L’armée russe a qualifié l’attaque de " mise en scène " de " nationalistes " ukrainiens. " L’aviation russe n’a accompli aucune mission de destruction de cibles dans la région de Marioupol ", a assuré le porte-parole du ministère de la Défense, Igor Konachenkov.  " La prétendue frappe aérienne est une mise en scène totale à des fins de provocation afin d’entretenir l’agitation antirusse du public occidental ", a-t-il ajouté.  

Le porte-parole a répété les accusations russes selon lesquelles l’hôpital avait été évacué par les Ukrainiens et servait de " place-forte " à des combattants " en raison de son emplacement favorable d’un point de vue tactique ". 

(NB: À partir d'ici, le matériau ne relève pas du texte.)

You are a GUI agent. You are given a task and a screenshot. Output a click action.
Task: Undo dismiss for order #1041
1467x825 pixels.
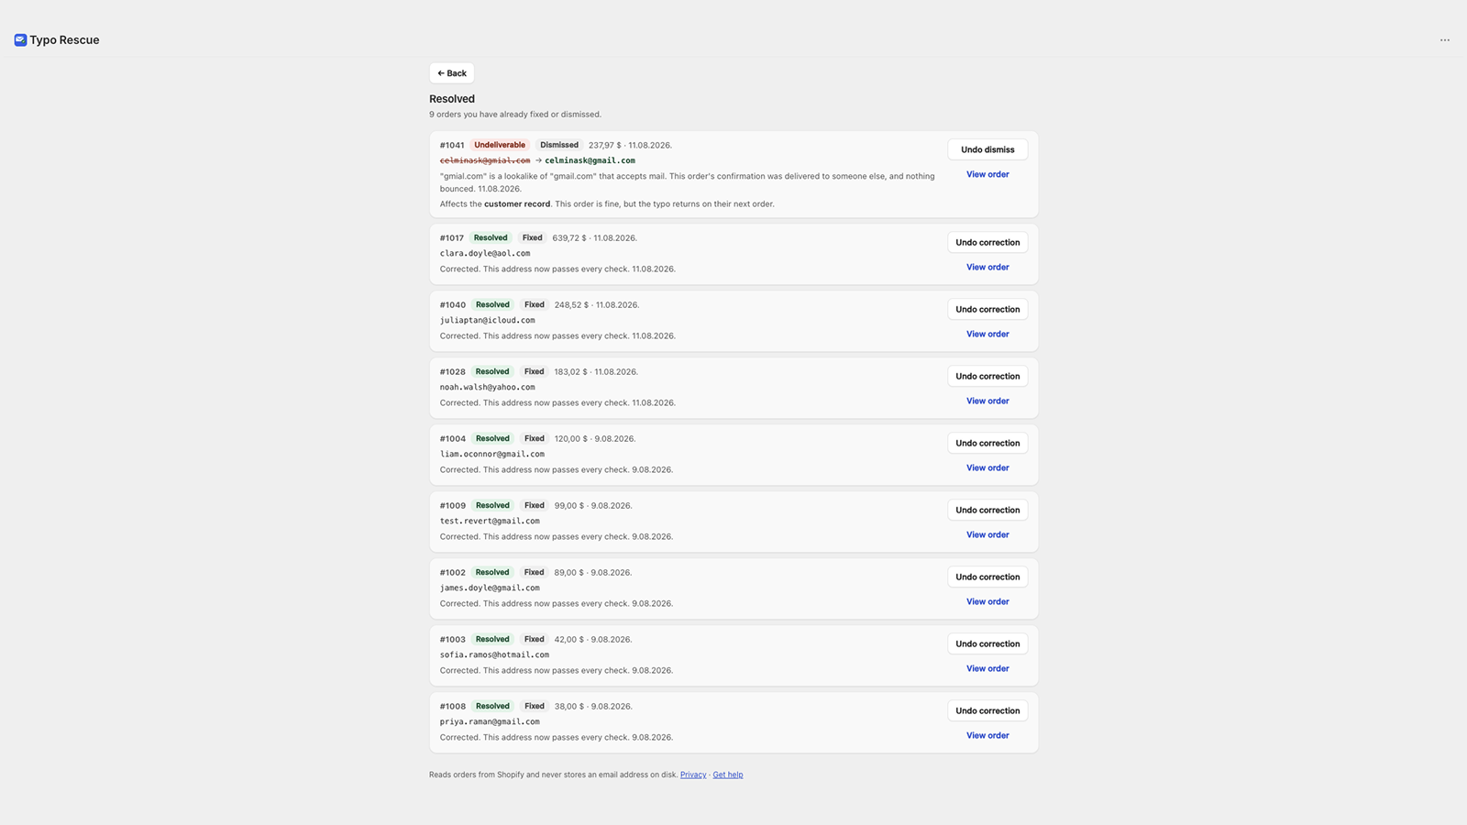[987, 149]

Les gens se battent pour la nourriture, selon le CICR
Selon un représentant du Comité international de la Croix-Rouge (CICR), dans la ville encerclée par les troupes russes de Marioupol " les gens ont commencé à se battre pour la nourriture ". "Tous les magasins et pharmacies ont été pillés il y a quatre ou cinq jours. Certaines personnes ont encore de la nourriture, mais je ne sais pas combien de temps cela va durer ", affirme Sasha Volkov, depuis Marioupol, dans un enregistrement audio envoyé aux médias. " Beaucoup n’ont pas du tout d’eau à boire (…). Beaucoup de gens disent ne pas avoir de nourriture pour les enfants ", poursuit-il.

Assiégés depuis plusieurs jours par les troupes russes, les habitants de cette ville portuaire sont privés d’électricité, d’eau et de gaz. Des tentatives d’évacuation de centaines de milliers de civils ont échoué à plusieurs reprises, les deux camps s’en rejetant mutuellement la responsabilité.

" Les gens ont commencé à se battre pour la nourriture. D’autres ont détruit la voiture d’une autre personne pour en retirer l’essence ", raconte Sasha Volkov. Selon ce responsable, un marché noir a vu le jour, où il est possible de trouver des légumes, mais pas de viande. Il explique que les gens n’ont nulle part où aller et restent souvent confinés. Les représentants du CICR présent dans la ville ont pu visiter leurs maisons détruites ou endommagées pour y récupérer de la nourriture pour quelques jours. " Beaucoup d’entre nous ont commencé à tomber malade, en raison du froid et de l’humidité ", indique M. Volkov. Environ 65 personnes se terrent dans le bâtiment où il se trouve: " L’abri au sous-sol est réservé aux enfants et à leurs mères, tandis que tous les autres adultes et les plus de douze ans dorment dans le bureau ".

La prise de cette cité d’importance stratégique permettrait d’établir une continuité territoriale totale entre les forces russes en provenance de la Crimée annexée par Moscou et les troupes séparatistes et russes du Donbass.